Diese „Schönrechnerei“ der Restfehler der Objektive machen heutzutage alle spiegellosen Systemkameras und Kompakt- sowie Bridgekameras mit fest angebautem Objektiv, bei allen spiegellosen Kamerasystemen Systemen (Sony NEX/alpha, mFT, Nikon Z, Canon R/M, Pentax Q, Samsung, usw.) gehören die Objektivfehler-Parameter zum übertragenen Parametersatz in jeder Aufnahme. Die Kamerahersteller gehen sogar noch weiter! Weitwinkel-Objektive mit Verzeichnung von mehr als 5% im Weitwinkelbereich und Vignettierung von weit mehr als einer Blende sind preiswerter herzustellen und die Fehler werden schon im elektronischen Sucher-Livebild weggerechnet, so daß der Fotograf diese „Schummelei“ gar nicht mitbekommt. Nur wer einen freien Konverter wie beispielsweise Darktable benutzt, kann die Objektivkorrektur abschalten und sieht dann, wie schlecht das Objektiv eigentlich ist.

Und was hat das jetzt mit dem braven MINOLTA ROKOR-TC 1:4 f=135mm zu tun?
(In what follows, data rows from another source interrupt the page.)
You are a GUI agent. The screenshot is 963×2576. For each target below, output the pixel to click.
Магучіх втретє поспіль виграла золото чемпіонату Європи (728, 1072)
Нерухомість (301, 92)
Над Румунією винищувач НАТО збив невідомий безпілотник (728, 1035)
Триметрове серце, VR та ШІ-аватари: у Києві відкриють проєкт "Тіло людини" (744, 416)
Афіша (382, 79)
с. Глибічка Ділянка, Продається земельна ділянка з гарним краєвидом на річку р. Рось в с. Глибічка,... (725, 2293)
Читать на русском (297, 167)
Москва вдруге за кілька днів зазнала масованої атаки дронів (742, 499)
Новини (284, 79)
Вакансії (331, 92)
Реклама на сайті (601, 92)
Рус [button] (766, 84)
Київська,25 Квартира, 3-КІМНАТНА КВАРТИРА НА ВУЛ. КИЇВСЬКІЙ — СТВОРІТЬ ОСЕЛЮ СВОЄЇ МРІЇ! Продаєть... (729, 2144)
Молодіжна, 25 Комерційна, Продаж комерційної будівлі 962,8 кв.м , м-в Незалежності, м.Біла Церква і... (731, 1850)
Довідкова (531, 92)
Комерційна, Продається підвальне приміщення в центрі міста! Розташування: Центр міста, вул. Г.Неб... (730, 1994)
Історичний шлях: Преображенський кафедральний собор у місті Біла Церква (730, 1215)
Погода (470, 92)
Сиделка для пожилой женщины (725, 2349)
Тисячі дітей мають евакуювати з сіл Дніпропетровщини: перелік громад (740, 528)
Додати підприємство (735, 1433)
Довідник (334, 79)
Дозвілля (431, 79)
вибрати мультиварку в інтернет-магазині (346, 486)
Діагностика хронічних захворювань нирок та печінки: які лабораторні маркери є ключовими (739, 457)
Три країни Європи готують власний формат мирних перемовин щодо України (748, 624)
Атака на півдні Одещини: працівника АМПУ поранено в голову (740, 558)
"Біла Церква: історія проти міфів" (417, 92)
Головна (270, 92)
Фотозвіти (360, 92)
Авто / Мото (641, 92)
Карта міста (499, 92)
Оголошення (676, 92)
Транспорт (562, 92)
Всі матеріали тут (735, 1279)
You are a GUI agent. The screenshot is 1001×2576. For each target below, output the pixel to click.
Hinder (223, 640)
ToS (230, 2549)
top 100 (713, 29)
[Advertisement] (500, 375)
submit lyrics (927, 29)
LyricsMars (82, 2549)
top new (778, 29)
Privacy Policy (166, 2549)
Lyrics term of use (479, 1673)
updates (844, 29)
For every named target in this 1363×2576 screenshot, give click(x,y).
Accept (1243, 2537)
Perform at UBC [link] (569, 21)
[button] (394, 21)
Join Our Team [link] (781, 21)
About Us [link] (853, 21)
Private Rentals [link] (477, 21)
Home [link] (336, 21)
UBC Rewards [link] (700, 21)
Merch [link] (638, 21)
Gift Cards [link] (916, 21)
Ich hatte mir die Frage gestellt, wie es möglich sein kann, dass ein aus nur drei Linsen aufgebautes, eigentlich primitives 135 mm Tele nach über 6 Jahrzehnten so eine Leistung bringt! Trotz unproblematischer 135 mm Brennweite müsste das Tele bei Offenblende doch wenigstens etwas vignettieren, eine gewisse Randunschärfe haben – die hat es übrigens – und (kissenförmige) Verzeichnung aufweisen. 

Da keinerlei Datenverbindung zwischen Kamera und Objektiv existiert, kein Chip im Rokkor von 1961 steckt, kann eine Optimierung in der Z6 doch eigentlich gar nicht möglich sein! Und doch hatte ich leise Zweifel, dass der Nikon Z6 Bordcomputer "irgendwie" aus Belichtungsdaten und Schärfeverlauf auf die Brennweite, den Objektivtyp schließt, um dann nach Gutdünken zu optimieren. Tatsächlich kann man einer Z6-internen Datenbank diverse Objektive abgelegen. Für den Rundgang mit dem 135er hatte ich 20 mm Superweitwinkel mit Lichtstärke f/4 hinterlegt. Ganz einfach weil ich nicht darauf geachtet hatte …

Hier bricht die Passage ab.